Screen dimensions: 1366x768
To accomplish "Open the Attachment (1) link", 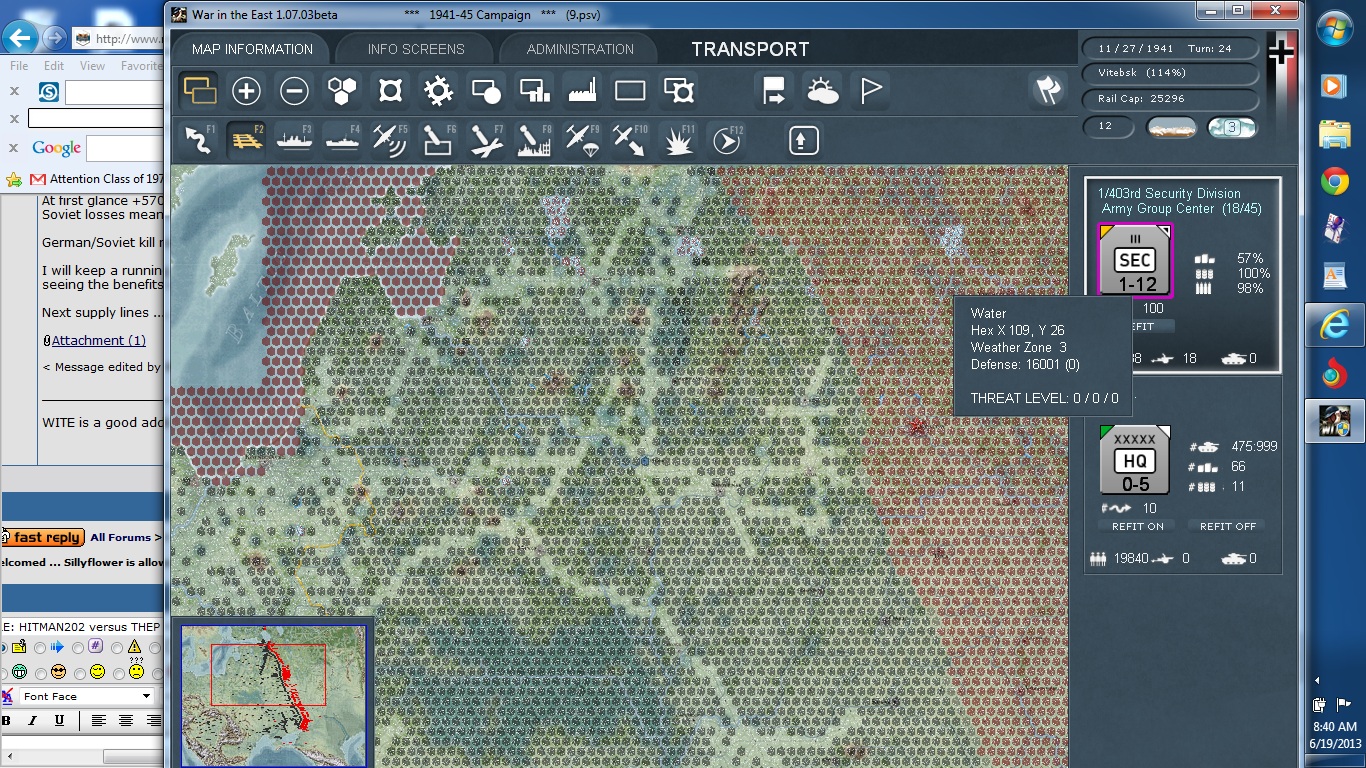I will [x=98, y=340].
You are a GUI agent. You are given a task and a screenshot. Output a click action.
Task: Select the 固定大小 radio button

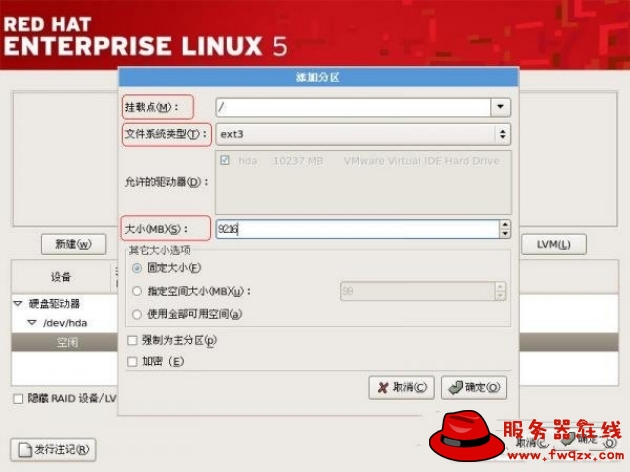pyautogui.click(x=137, y=268)
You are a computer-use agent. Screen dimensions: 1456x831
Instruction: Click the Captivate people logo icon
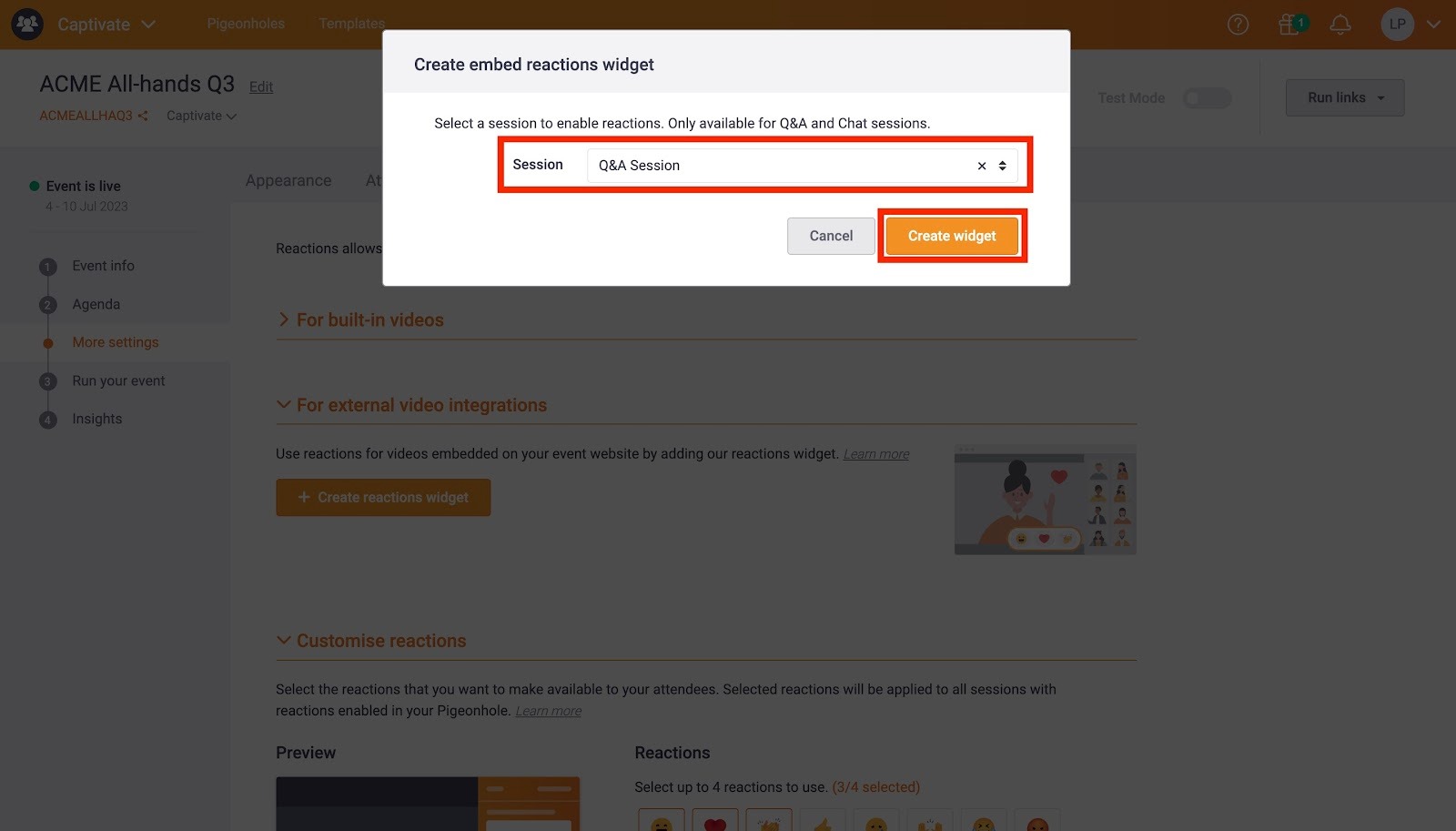click(x=27, y=25)
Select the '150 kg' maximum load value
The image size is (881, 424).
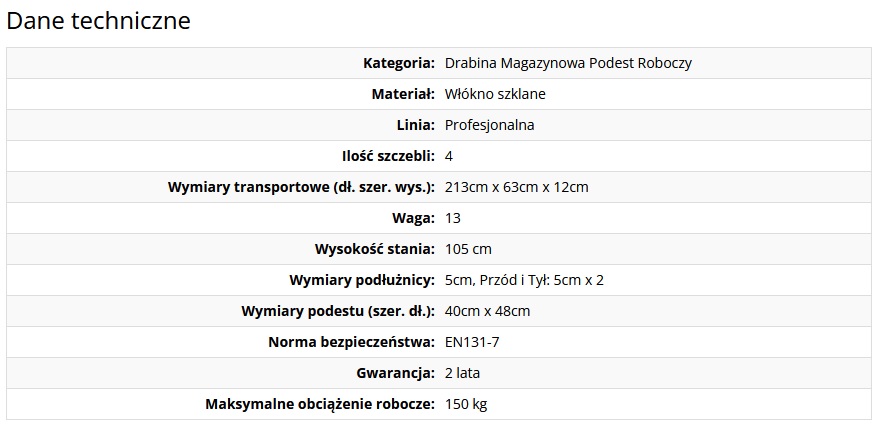[x=466, y=404]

• _Problem requirements_: Where the word "agent" appears in a line of the entries, copy that line.

• _Written reply_:
You are a GUI agent. You are given a task and a screenshot. Output a click action.
You are a computer-use agent. Screen dimensions: 1456x831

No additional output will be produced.